Version tested Xbox 360
Brothers is a game of moments: moments of quiet beauty, moments of joyful levity, moments of cloying dread. There's one moment that stands out above all the others, though. It's one of those moments, the ones you'll remember in years to come, a moment of revelation where you suddenly see how various threads of the game have woven together. It's also a moment that's very difficult to talk about, as it comes very close to the end of Starbreeze's compact adventure, and its details are tangled in potential spoilers.
Let's start on safer territory, then. Brothers: A Tale of Two Sons puts the player in control of two nameless siblings, living by the sea in a quaint and gently fantastical kingdom. We see them lose their mother in the opening scene, and then skip forward to them wheeling their sick father to the local doctor. This task also introduces us to the game's most eye-catching innovation: it's a single-player co-op game. You control both brothers at the same time, with the left stick and trigger moving the elder brother and making him interact with objects, while the same controls on the right manipulate the younger of the two.
It takes some getting used to, and introducing it by forcing the player to co-ordinate both brothers while pushing and pulling a cart is a pretty bold move. It's like rubbing your head and patting your stomach, but it forces you to immediately grasp the idea that you'll need to work together to survive what follows.
And what follows is a quest that could be pulled from Grimm's Fairy Tales. The brothers are sent to retrieve the only thing that will cure their ailing father, and it's this journey that forms the basis of the rest of the game. From the bucolic charm of the boys' home village to the farmland beyond, and on through mountains, forests, caves, rivers and snow, you guide them both to their destiny.

DATA LINES -
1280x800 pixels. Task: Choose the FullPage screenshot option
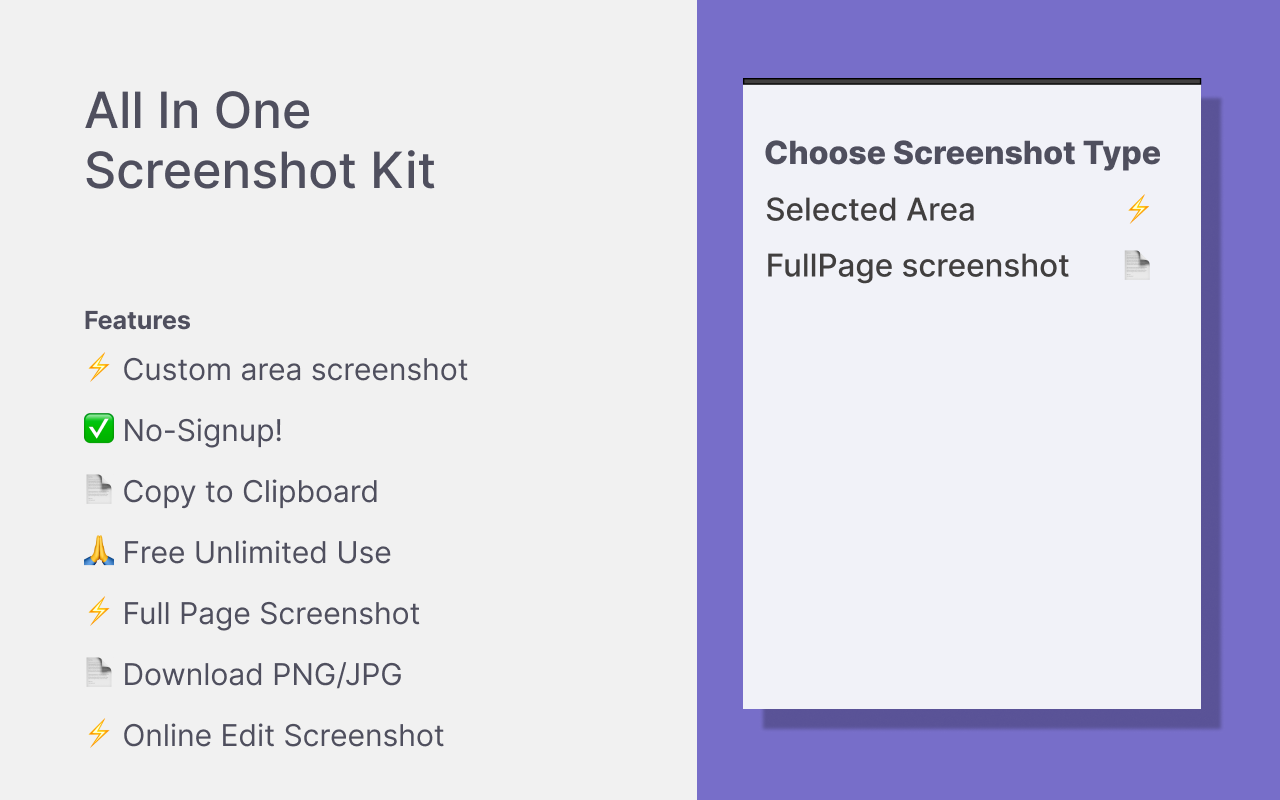[917, 266]
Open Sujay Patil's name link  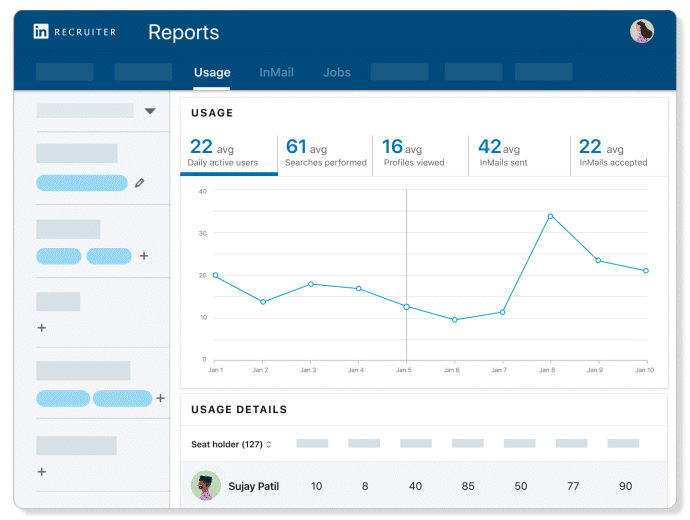(253, 487)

TASK STATEMENT -
Write out the passage of the Brothers review from "Version tested Xbox" to "in potential spoilers.", word for word. The listing plays no part in this work.

OUTPUT BELOW -
Version tested Xbox 360
Brothers is a game of moments: moments of quiet beauty, moments of joyful levity, moments of cloying dread. There's one moment that stands out above all the others, though. It's one of those moments, the ones you'll remember in years to come, a moment of revelation where you suddenly see how various threads of the game have woven together. It's also a moment that's very difficult to talk about, as it comes very close to the end of Starbreeze's compact adventure, and its details are tangled in potential spoilers.